Monday, December 30, 2019

One Moment In Time (Not Just a Whitney Houston song)

I've been on somewhat of a self-help kick lately. (Maybe it's the fact that I turned 50 this year.) One of the things I've been reading about is mindfulness.  Here's the definition:

mind·ful·ness
/ˈmīn(d)f(ə)lnəs/
noun
  1. 1.
    the quality or state of being conscious or aware of something.
    "their mindfulness of the wider cinematic tradition"
  2. 2.
    a mental state achieved by focusing one's awareness on the present moment, while calmly acknowledging and accepting one's feelings, thoughts, and bodily sensations, used as a therapeutic technique.

I suck at mindfulness.  Like, really suck. Especially at that "calmly" part.

The fact is, Life moves pretty fast. If you don't stop and look around once in a while, you could miss it.  I mean, if high school student Ferris Bueller knew that, then 50 year old me should be smart enough to figure that out, right? 

Not so much.

When engaging in mindfulness, one doesn't dwell on the past or project into the future.  All that matters in the current reality, the current moment, and your response to it.  Here is where I have trouble. I could be the poster child for...what would be the opposite of mindfulness, mindlessness? Mindemptyness? Those sound pretty horrible and way too judgemental, so let's just say I am mindfulness-adjacent and leave it at that.

It's all too easy to take our baggage with us everywhere we go, whether the baggage is the size of a carry-on or as big as a suitcase that teeters on the edge of not being allowed on the flight without you having to open it up and take out some items. The point is, our past influences our present, and it's tough to look at a moment with purely nonjudgmental eyes, without our ideas, hopes, fears, or expectations blinding us.  It's difficult to appreciate a moment without trying to control it, to see things as they are and not how we want them to be, to allow things to happen naturally without forcing them into existence. 
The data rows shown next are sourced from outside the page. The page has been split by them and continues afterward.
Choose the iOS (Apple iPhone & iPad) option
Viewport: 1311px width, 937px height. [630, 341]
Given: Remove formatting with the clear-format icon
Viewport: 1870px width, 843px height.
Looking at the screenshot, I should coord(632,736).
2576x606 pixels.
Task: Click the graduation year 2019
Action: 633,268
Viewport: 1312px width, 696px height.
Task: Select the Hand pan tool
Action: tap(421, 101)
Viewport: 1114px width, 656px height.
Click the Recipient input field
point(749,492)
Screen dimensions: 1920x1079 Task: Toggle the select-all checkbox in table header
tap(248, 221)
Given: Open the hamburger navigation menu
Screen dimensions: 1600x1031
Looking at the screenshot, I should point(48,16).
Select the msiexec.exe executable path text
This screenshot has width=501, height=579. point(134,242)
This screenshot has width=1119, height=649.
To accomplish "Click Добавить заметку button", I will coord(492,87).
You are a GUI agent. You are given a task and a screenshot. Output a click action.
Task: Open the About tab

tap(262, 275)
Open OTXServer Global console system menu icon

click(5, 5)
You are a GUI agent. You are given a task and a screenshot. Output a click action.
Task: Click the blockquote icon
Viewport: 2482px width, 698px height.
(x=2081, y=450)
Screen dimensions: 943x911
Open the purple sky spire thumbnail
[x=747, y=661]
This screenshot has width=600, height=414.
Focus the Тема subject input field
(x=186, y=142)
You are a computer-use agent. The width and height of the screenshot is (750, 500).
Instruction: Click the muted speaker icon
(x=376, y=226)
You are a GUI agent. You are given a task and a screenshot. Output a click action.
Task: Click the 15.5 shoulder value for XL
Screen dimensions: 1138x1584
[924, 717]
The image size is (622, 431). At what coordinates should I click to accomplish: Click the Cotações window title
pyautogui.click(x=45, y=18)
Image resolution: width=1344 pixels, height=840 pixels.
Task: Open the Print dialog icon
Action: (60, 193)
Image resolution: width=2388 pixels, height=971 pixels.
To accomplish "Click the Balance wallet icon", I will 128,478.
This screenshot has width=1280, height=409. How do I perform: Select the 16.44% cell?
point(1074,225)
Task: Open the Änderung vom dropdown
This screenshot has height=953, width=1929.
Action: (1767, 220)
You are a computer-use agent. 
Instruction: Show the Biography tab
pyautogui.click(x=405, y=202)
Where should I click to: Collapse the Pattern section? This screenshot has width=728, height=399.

I know I have work to do. I also know that I will never be the sort of person who can obtain a deep state of meditation with a clear mind.  I will never not get angry at my kids when I need to ask them three times to hang up their coats. I will never be a great cook, as much as I try to make that true.  I will, however, try to be more conscious of the present and attempt to see reality, my reality, and the people and places within it, with fresh eyes, and maybe with some 2020 vision.  (See what I did there?)